START INFORMATION SUPPLIED

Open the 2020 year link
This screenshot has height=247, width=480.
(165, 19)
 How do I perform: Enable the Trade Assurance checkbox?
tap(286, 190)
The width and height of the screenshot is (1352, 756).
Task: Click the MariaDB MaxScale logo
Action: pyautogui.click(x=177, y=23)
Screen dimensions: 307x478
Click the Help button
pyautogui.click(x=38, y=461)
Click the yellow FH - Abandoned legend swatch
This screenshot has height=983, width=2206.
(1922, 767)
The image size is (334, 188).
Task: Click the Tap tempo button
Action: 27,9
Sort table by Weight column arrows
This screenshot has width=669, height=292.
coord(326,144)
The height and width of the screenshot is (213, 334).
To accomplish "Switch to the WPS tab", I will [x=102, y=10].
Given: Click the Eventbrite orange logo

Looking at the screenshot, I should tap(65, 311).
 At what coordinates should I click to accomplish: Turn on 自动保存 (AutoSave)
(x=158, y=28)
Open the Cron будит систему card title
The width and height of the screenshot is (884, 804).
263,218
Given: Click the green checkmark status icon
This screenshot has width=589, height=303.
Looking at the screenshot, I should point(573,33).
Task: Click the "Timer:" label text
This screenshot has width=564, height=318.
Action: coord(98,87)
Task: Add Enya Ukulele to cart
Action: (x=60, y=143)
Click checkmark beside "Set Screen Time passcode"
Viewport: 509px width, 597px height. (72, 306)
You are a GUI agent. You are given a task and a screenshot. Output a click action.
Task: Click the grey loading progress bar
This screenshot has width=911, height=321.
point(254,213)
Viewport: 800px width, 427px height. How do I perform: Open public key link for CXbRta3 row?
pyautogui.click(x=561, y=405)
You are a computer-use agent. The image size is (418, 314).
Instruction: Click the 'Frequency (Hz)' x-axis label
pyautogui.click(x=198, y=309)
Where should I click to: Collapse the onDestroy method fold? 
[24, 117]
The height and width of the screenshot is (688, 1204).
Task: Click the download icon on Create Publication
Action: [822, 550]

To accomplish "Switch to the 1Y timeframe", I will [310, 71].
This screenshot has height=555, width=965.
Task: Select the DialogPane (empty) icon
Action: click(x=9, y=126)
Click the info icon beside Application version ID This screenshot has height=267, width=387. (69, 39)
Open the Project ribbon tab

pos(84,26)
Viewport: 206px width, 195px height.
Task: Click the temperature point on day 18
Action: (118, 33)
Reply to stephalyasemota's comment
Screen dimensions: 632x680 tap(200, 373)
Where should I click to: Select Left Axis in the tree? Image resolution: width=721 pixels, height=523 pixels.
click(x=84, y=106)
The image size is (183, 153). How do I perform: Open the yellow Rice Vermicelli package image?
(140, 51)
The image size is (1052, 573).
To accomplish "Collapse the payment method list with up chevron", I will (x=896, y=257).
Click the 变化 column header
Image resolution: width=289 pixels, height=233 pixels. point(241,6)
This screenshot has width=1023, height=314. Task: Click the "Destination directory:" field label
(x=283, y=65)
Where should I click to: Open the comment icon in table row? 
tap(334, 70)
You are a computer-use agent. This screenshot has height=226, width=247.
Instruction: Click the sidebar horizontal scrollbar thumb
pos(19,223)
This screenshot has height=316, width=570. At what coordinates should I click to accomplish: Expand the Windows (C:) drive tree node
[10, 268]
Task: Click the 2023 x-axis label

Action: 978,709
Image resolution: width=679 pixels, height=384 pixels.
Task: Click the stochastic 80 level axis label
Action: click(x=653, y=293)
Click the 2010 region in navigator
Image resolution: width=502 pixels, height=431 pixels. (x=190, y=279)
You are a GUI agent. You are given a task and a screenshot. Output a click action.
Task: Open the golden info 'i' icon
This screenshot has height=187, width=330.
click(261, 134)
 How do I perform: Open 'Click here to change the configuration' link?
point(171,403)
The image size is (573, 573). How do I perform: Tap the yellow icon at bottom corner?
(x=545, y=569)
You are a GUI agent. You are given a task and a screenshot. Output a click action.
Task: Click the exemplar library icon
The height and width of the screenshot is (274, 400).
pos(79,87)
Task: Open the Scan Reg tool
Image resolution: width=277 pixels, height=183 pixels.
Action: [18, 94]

END INFORMATION SUPPLIED

Every record must appear in the answer exactly as it appears above.

§ EXPECTED OUTPUT:
Open the 2020 year link
This screenshot has height=247, width=480.
(165, 19)
 How do I perform: Enable the Trade Assurance checkbox?
tap(286, 190)
The width and height of the screenshot is (1352, 756).
Task: Click the MariaDB MaxScale logo
Action: pyautogui.click(x=177, y=23)
Screen dimensions: 307x478
Click the Help button
pyautogui.click(x=38, y=461)
Click the yellow FH - Abandoned legend swatch
This screenshot has height=983, width=2206.
(1922, 767)
The image size is (334, 188).
Task: Click the Tap tempo button
Action: 27,9
Sort table by Weight column arrows
This screenshot has width=669, height=292.
coord(326,144)
The height and width of the screenshot is (213, 334).
To accomplish "Switch to the WPS tab", I will [x=102, y=10].
Given: Click the Eventbrite orange logo

Looking at the screenshot, I should tap(65, 311).
 At what coordinates should I click to accomplish: Turn on 自动保存 (AutoSave)
(x=158, y=28)
Open the Cron будит систему card title
The width and height of the screenshot is (884, 804).
263,218
Given: Click the green checkmark status icon
This screenshot has width=589, height=303.
Looking at the screenshot, I should point(573,33).
Task: Click the "Timer:" label text
This screenshot has width=564, height=318.
Action: coord(98,87)
Task: Add Enya Ukulele to cart
Action: (x=60, y=143)
Click checkmark beside "Set Screen Time passcode"
Viewport: 509px width, 597px height. (72, 306)
You are a GUI agent. You are given a task and a screenshot. Output a click action.
Task: Click the grey loading progress bar
This screenshot has width=911, height=321.
point(254,213)
Viewport: 800px width, 427px height. How do I perform: Open public key link for CXbRta3 row?
pyautogui.click(x=561, y=405)
You are a computer-use agent. The image size is (418, 314).
Instruction: Click the 'Frequency (Hz)' x-axis label
pyautogui.click(x=198, y=309)
Where should I click to: Collapse the onDestroy method fold? 
[24, 117]
The height and width of the screenshot is (688, 1204).
Task: Click the download icon on Create Publication
Action: [822, 550]

To accomplish "Switch to the 1Y timeframe", I will [310, 71].
This screenshot has height=555, width=965.
Task: Select the DialogPane (empty) icon
Action: click(x=9, y=126)
Click the info icon beside Application version ID This screenshot has height=267, width=387. (69, 39)
Open the Project ribbon tab

pos(84,26)
Viewport: 206px width, 195px height.
Task: Click the temperature point on day 18
Action: (118, 33)
Reply to stephalyasemota's comment
Screen dimensions: 632x680 tap(200, 373)
Where should I click to: Select Left Axis in the tree? Image resolution: width=721 pixels, height=523 pixels.
click(x=84, y=106)
The image size is (183, 153). How do I perform: Open the yellow Rice Vermicelli package image?
(140, 51)
The image size is (1052, 573).
To accomplish "Collapse the payment method list with up chevron", I will (x=896, y=257).
Click the 变化 column header
Image resolution: width=289 pixels, height=233 pixels. point(241,6)
This screenshot has width=1023, height=314. Task: Click the "Destination directory:" field label
(x=283, y=65)
Where should I click to: Open the comment icon in table row? 
tap(334, 70)
You are a computer-use agent. This screenshot has height=226, width=247.
Instruction: Click the sidebar horizontal scrollbar thumb
pos(19,223)
This screenshot has height=316, width=570. At what coordinates should I click to accomplish: Expand the Windows (C:) drive tree node
[10, 268]
Task: Click the 2023 x-axis label

Action: 978,709
Image resolution: width=679 pixels, height=384 pixels.
Task: Click the stochastic 80 level axis label
Action: click(x=653, y=293)
Click the 2010 region in navigator
Image resolution: width=502 pixels, height=431 pixels. (x=190, y=279)
You are a GUI agent. You are given a task and a screenshot. Output a click action.
Task: Open the golden info 'i' icon
This screenshot has height=187, width=330.
click(261, 134)
 How do I perform: Open 'Click here to change the configuration' link?
point(171,403)
The image size is (573, 573). How do I perform: Tap the yellow icon at bottom corner?
(x=545, y=569)
You are a GUI agent. You are given a task and a screenshot. Output a click action.
Task: Click the exemplar library icon
The height and width of the screenshot is (274, 400).
pos(79,87)
Task: Open the Scan Reg tool
Image resolution: width=277 pixels, height=183 pixels.
Action: [18, 94]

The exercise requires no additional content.